Goals ->
1. In the writing prompts, from whose point of view should the story of the theft be told?
2. Please continue the writing prompts about the religion and the hotel, picking up right after the sentence about the fire eating up everything in its path.

Page excerpt ->
Think of a religion. It can be real or fictional; your choice.
Think about what the religion values. The things that are important tenets or rules. What are its key teachings? What does it forbid or encourage in its followers?
What kind of people are its clergy? Who are its believers? What is the community that believes in this religion like?
Picture the trappings of the religion, like robes or incense, symbols or gestures. What does its talisman look like, if it has one? Where does prayer happen? Where do its altars live?
Think about the services, rituals, and ceremonies of this religion. Where do they happen? What is the tone of them? Who is involved? What is involved? Is there chanting, or singing, or silence?
Now consider what that religion might consider to be an artefact, a sacred object. What is this object? Is it big or small? What is it made of? Is it a piece of one of its saints, something that once belonged to someone important, or a vessel containing some kind of power? Something else? Why is it of such value to this faith?
How is that object kept? Is it locked away, kept in a glass case, or out in the open? Who has access to it? Is it kept privately or shared with any follower who wishes it? Is it part of a particular ritual? Is it preserved, or allowed to become rubbed smooth by the touch of thousands of hands over the years?
Where has it been in its existence? Does it travel, or is it kept in one place? Has it ever seen the sun? The stars? What has this object been exposed to in its lifetime?
One day, a thief enters the place where the artefact is kept, intent on stealing it. Why? What does this thief hope to gain? Is it money, or power, or something based in belief? Does he or she believe in this faith, or in the power of this particular artefact?
Tell the story of this theft from the point of view of the artefact.
Choose a building where people rent rooms: a hotel, motel, hostel, or an inn. Think about where it is located. What kind of world is this? What era? Is it in a city, out in the wilds, the last stop for miles, or part of a thriving hub of travel and tourism? What is around it? Next door?
What is within its walls? Does it have many rooms? What are they like? Is there a penthouse suite? A honeymoon suite? Is there a restaurant, or a ballroom, or a swimming pool?
This building has been open to the public for many years. Decades, perhaps. What kinds of celebrations and events have been held there? What is the general tone or feel of the place? Is it aging well?
What kinds of people have passed through its doors and slept in its beds? Who is its usual clientele? How do they treat it? How long do they usually stay? Why do they come to this particular hotel, rather than anywhere else? Is it price, or facilities, or a particular feature like a famous chef, or something more nebulous, like a promise of anonymity?
What does the building think of its clientele?
Now think of a particular evening. A celebration is happening. It could be something public, like New Year’s Eve , or a private event, like a costume ball or a wedding.
While this celebration is ramping up to full swing, there’s orange light growing nearby. A fire is making its way towards the building, burning up the city or the brush or woods nearby. It’s out of control, driven by prevailing winds, and eating up everything in its path.

Recorded data ->
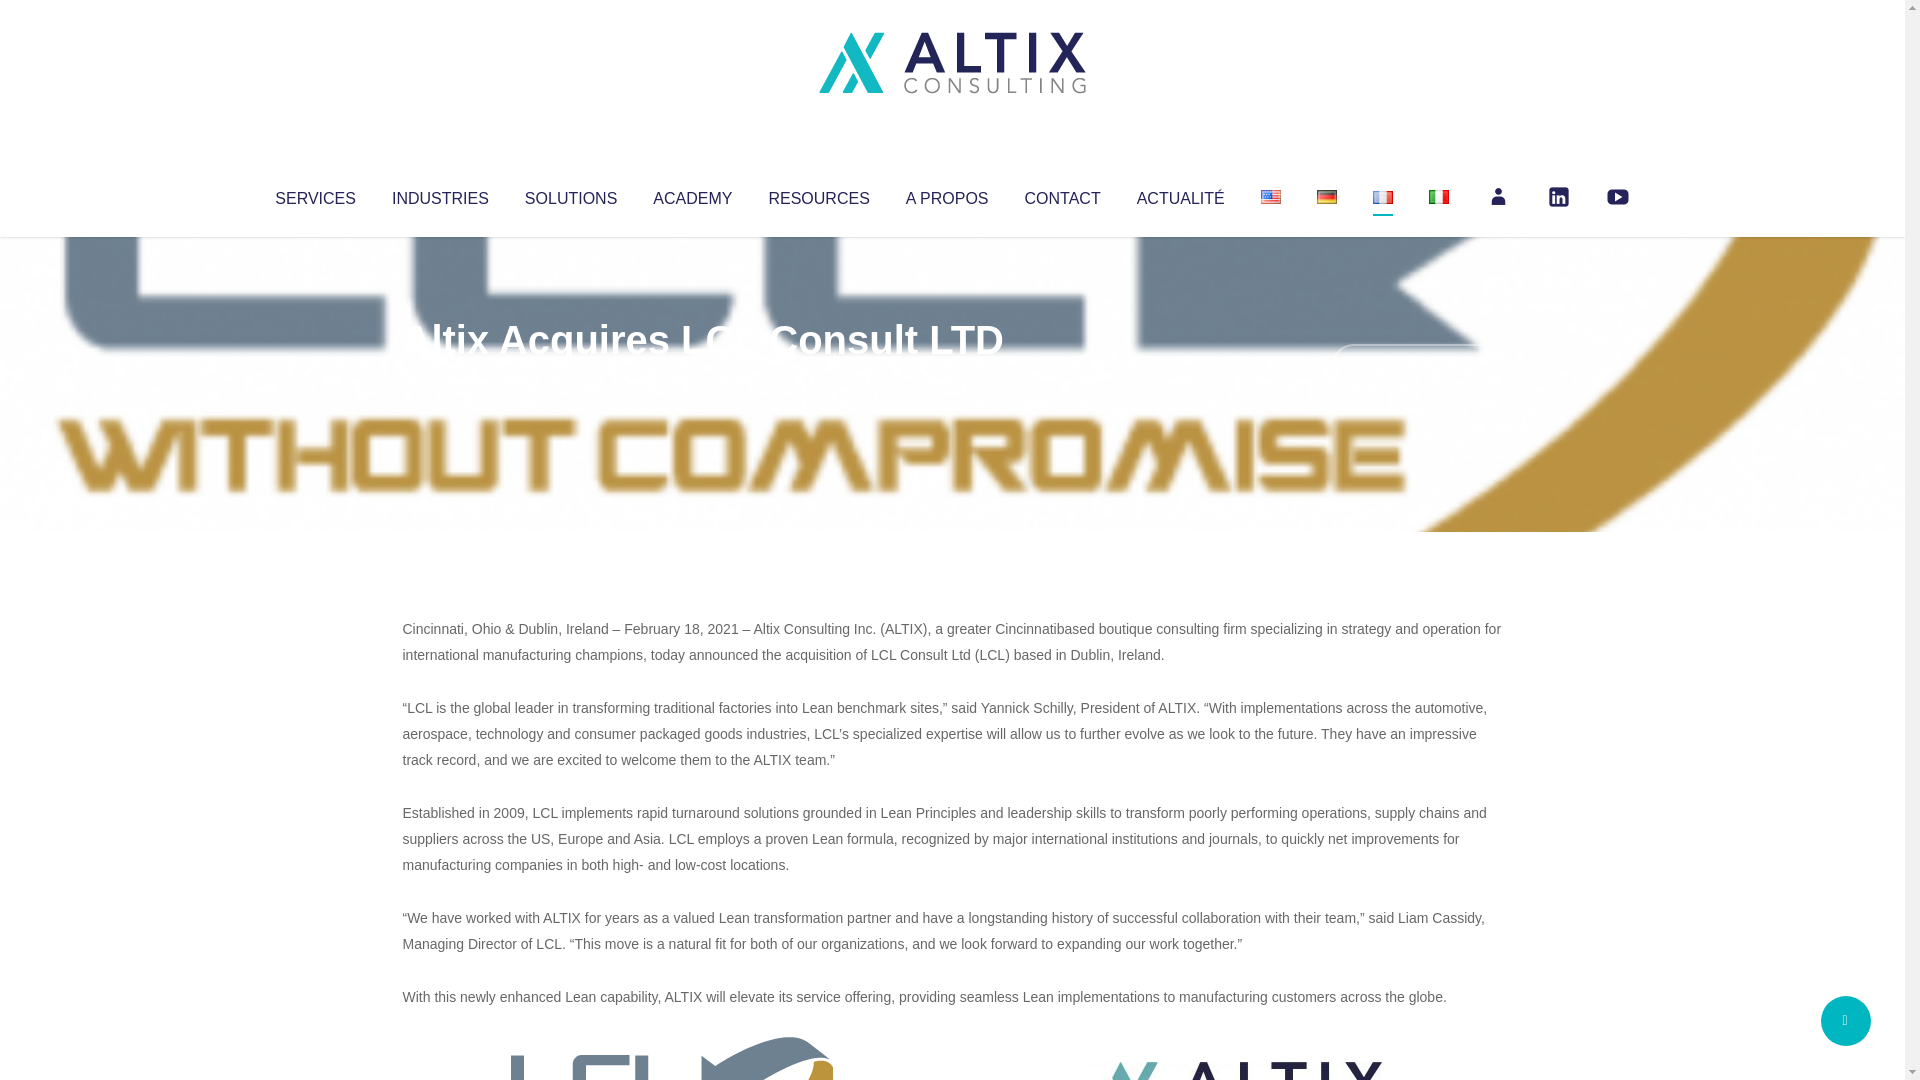  I want to click on RESOURCES, so click(818, 194).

Results of the tasks ->
1. From the point of view of the artefact.

2.
Write this night of celebration from the point of view of the hotel. As an extra challenge, include a conversation between the building and the fire.
Picture a world. It can be in any era you like: ancient civilisation; contemporary and modern; medieval; fantastical; far-future. This world does not have to be Earth, though feel free to stay at home if you wish. It could be an alien planet, a colonised one, an asteroid, or simply an area in the void between worlds. I want you to focus on a particular location. It might be a spot on a continent, or in an ocean, on a mountainside, out in the reaches of space. It is a place of note. A place of importance to the people who live near there.
It is a place where many battles have happened. Armies have crossed this place countless times. They have fought and died there. Perhaps it is a border between two powerful states. Perhaps it is the gateway to a place of strategic advantage, or religious importance. Its wealth might be real and physical, or ideological, or spiritual. Its wealth might simply be a logistical quirk of geography, like the valley that passes between two insurmountable peaks or the proximity of an important stronghold. Choose a reason. Decide why this place has drawn so much battle onto it.
Consider the armies that have clashed here. Whose blood has soaked into the soil or water here, or hangs suspended in the vacuum of space? What did they want? How were they armed? How did it change over time?
What scars does this place have? Does it have any at all? In peace-times, can anyone tell what violence happened here just by looking at it? Has anyone cleaned it up? Are the dead buried here? What about their weapons; are they still here? Vehicles, warhorses, mechanoid helpers? Are there any signs under the surface?
Think about the fabric and atmosphere of this place. How has it been affected by what has happened in its embrace? Is this place vicious? Bloodthirsty? Is it sad and battered? Abused? Is it proud? Peaceful? Haunted by the ghosts of those who have fallen in its arms? Is it tired? Does it wish for peace-time or the thunder of the wardrums?
Now take this place to a time when there hasn’t been a battle in a while. It might have been a few years, or as much as a century. Enough time for it to grow quiet. Distantly, a group approaches. They might be on foot, on mounts, or in vehicles. They are obvious, they are armed, and very soon, they’re going to step into this place.
Tell us of the story of this group, from the point of view of the battlefield they are about to cross.
Picture a sprawling city. It can be any kind of city, from any era: wood and tiles; brick and mortar; glass and steel; plastic and neon. It’s a thriving city, healthy enough to have a bustling warehouse district, though it’s not as busy as it used to be. Parts of it are starting to fall into disuse.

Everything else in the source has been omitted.